# Start of Dataset entries

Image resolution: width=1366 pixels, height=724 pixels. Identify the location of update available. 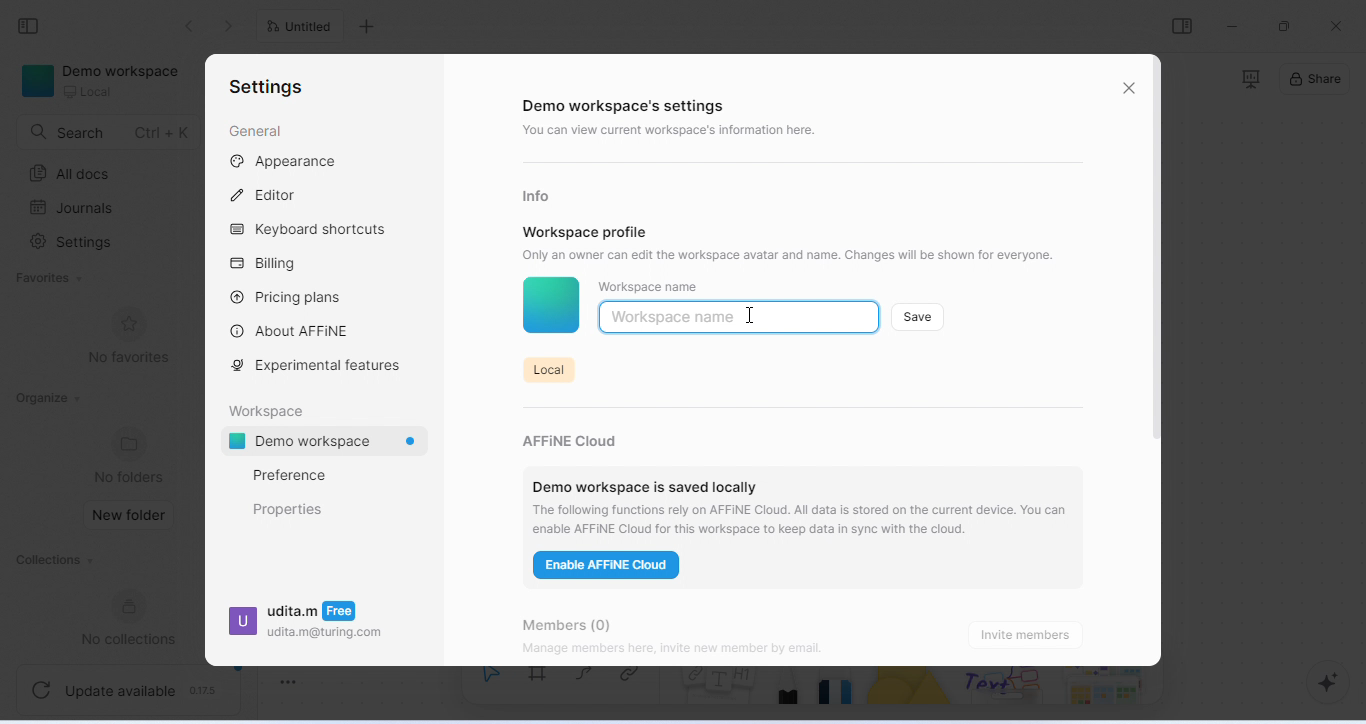
(130, 687).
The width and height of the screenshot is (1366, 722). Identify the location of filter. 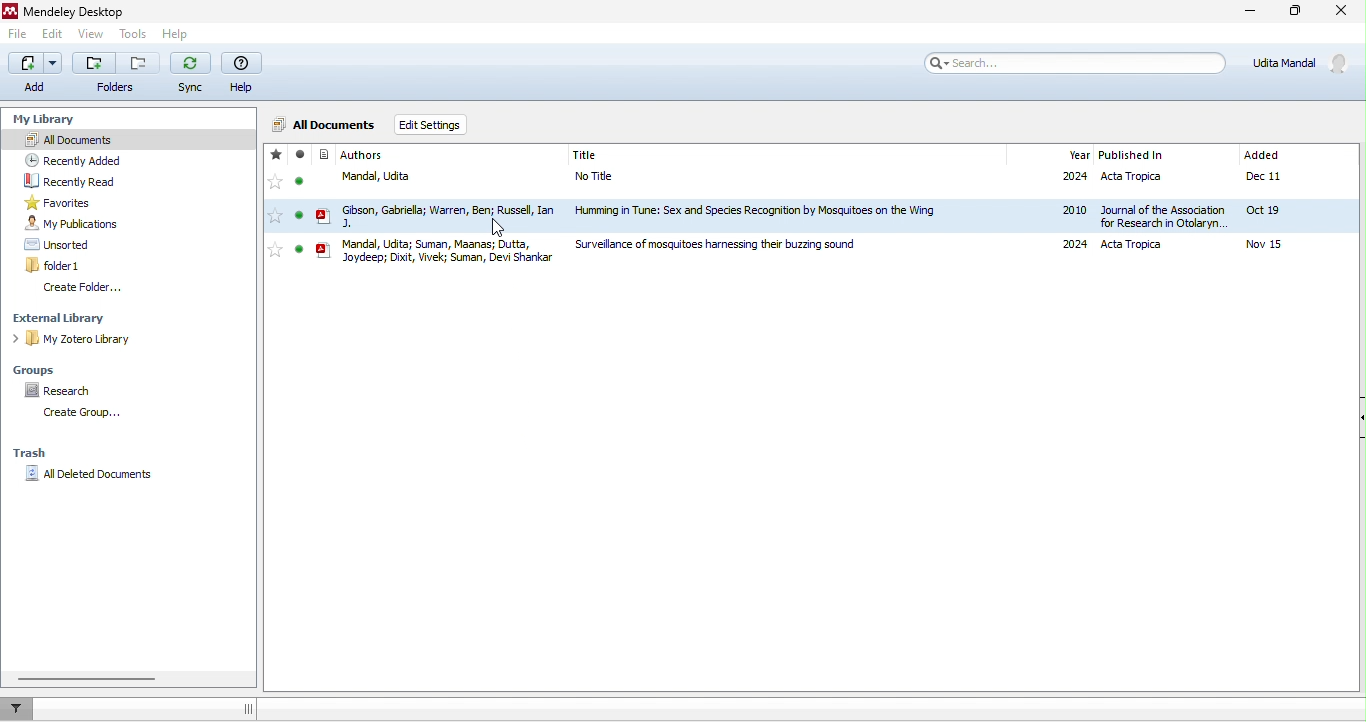
(21, 708).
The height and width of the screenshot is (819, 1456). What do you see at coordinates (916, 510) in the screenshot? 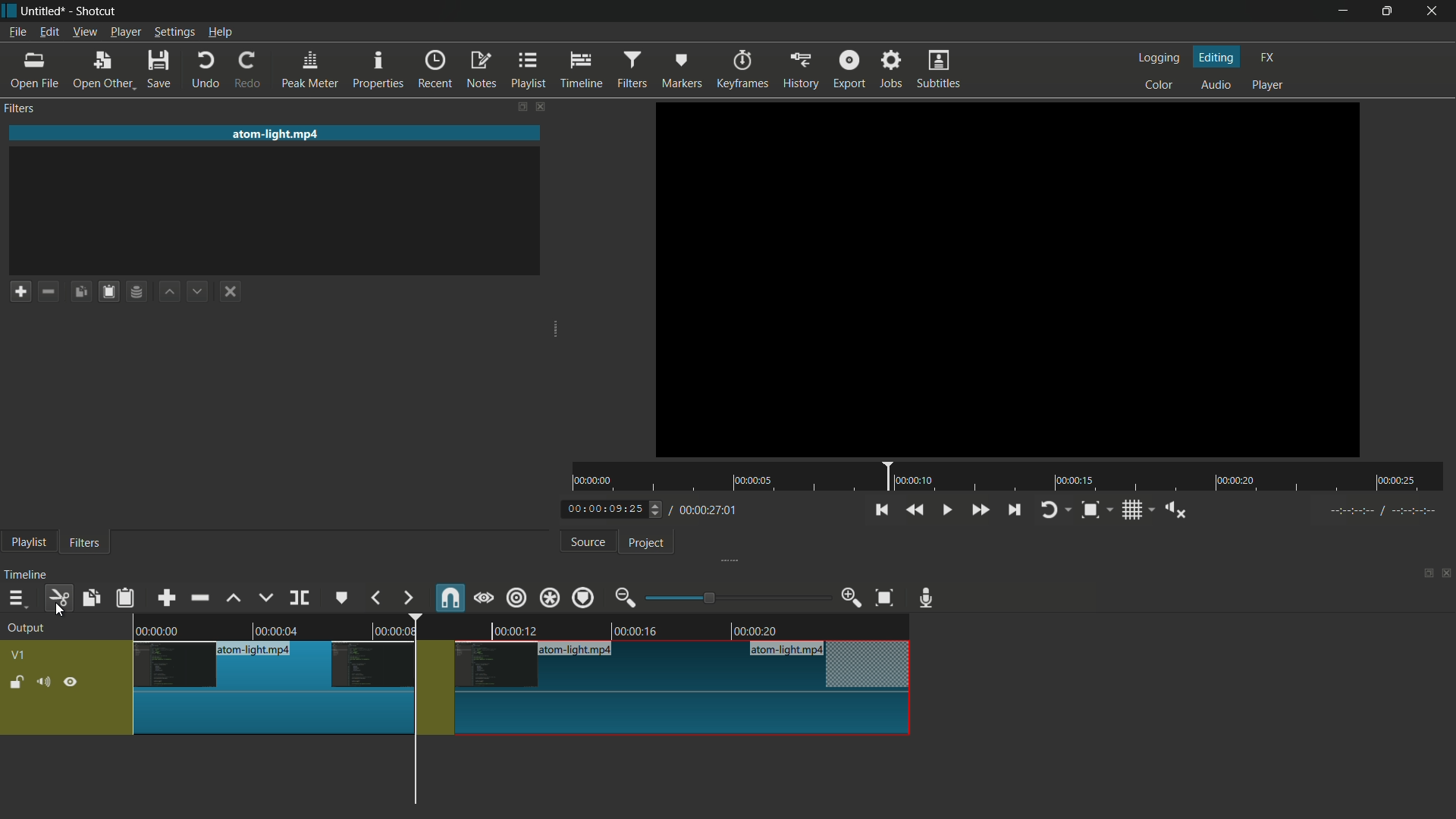
I see `quickly play backward` at bounding box center [916, 510].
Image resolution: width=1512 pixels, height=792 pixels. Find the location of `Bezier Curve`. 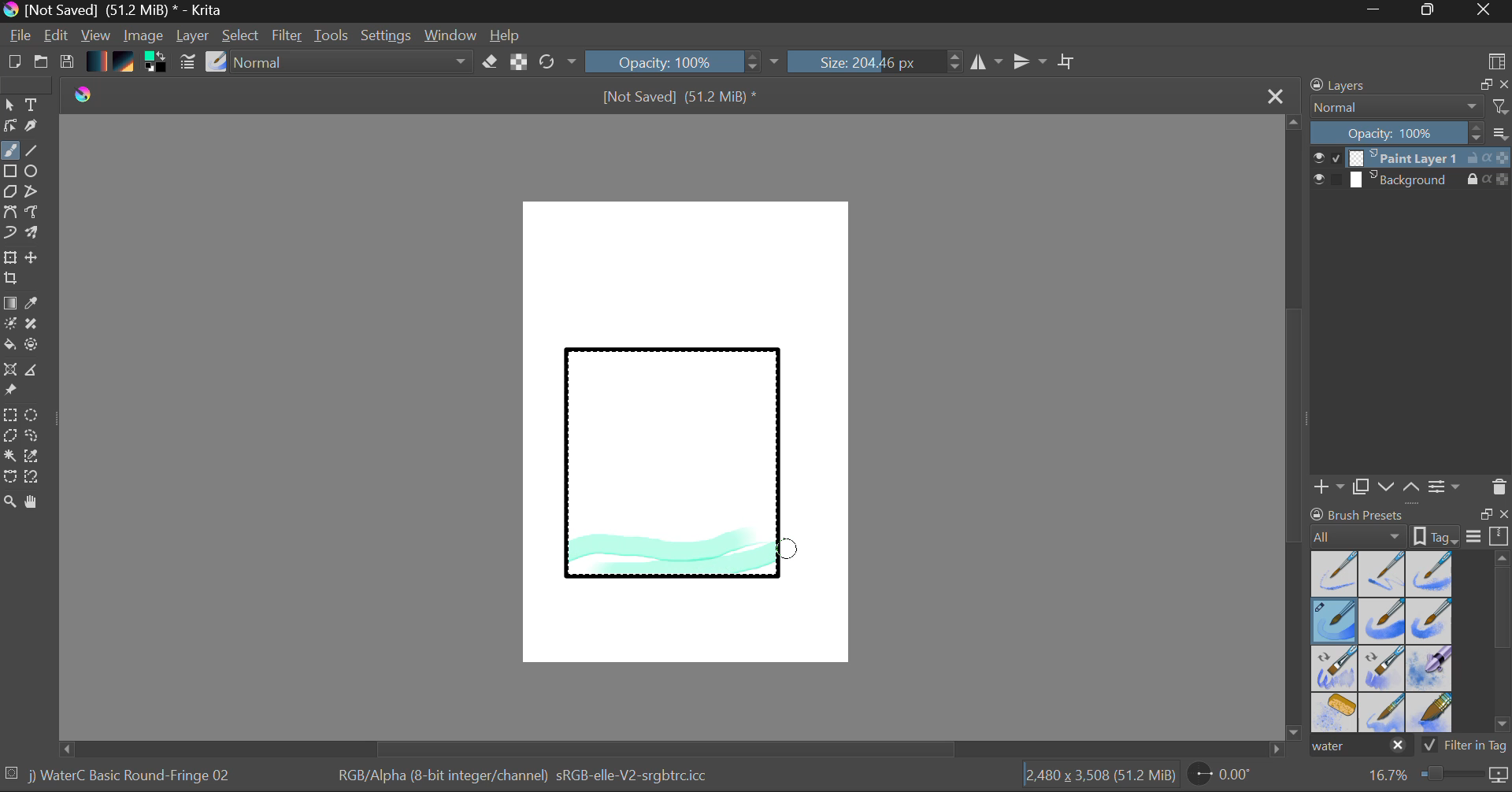

Bezier Curve is located at coordinates (9, 213).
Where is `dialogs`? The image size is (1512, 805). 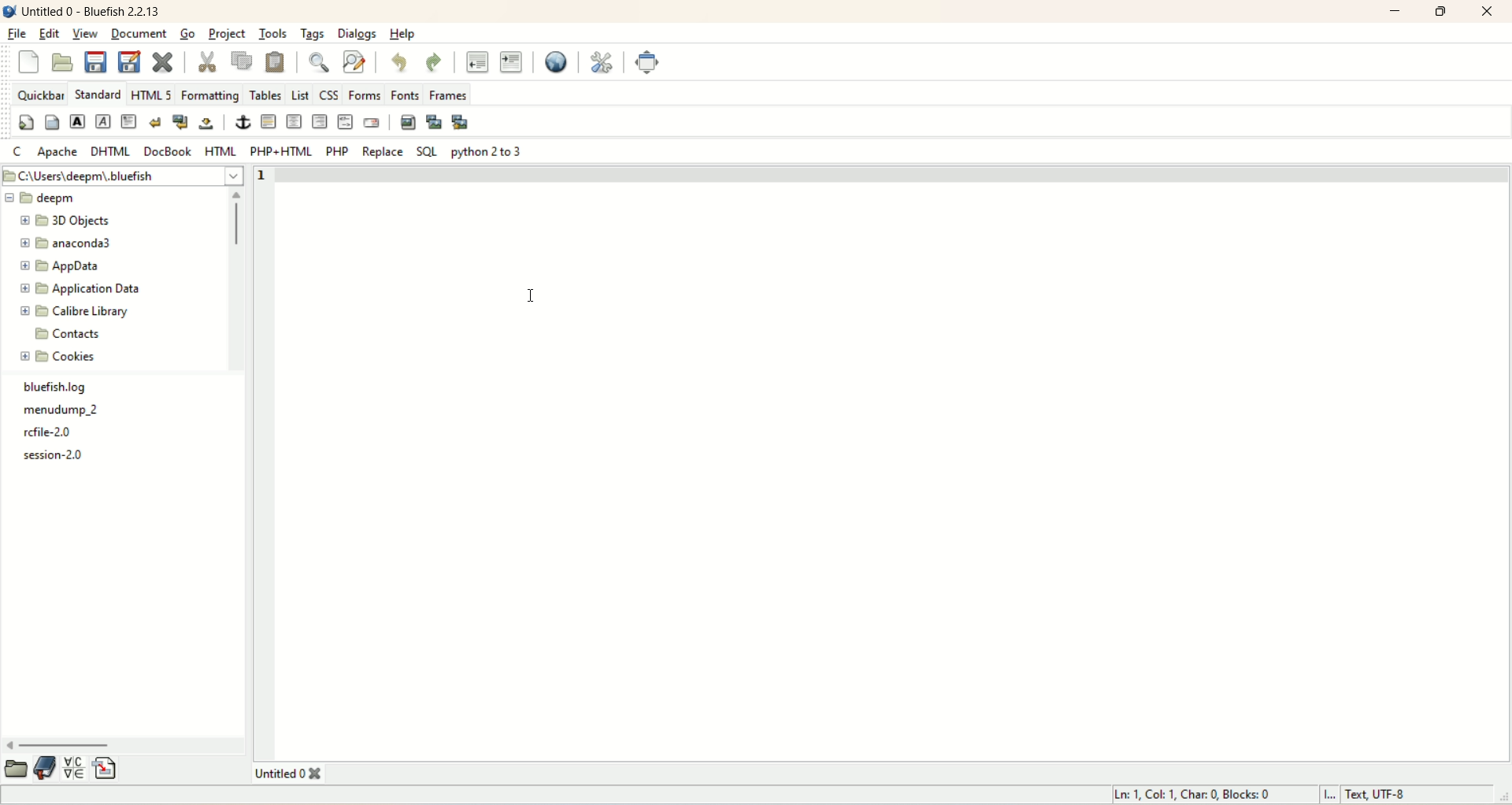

# End of Dataset entries

Short exercise >> Copy out every one of the lines above word for word. Leave the pictures out.

Result for this task >>
Image resolution: width=1366 pixels, height=724 pixels. Identify the location of update available. 
(130, 687).
The width and height of the screenshot is (1366, 722). Identify the location of filter. 
(21, 708).
The height and width of the screenshot is (819, 1456). What do you see at coordinates (916, 510) in the screenshot? 
I see `quickly play backward` at bounding box center [916, 510].
Image resolution: width=1512 pixels, height=792 pixels. Find the location of `Bezier Curve`. 

Bezier Curve is located at coordinates (9, 213).
Where is `dialogs`? The image size is (1512, 805). 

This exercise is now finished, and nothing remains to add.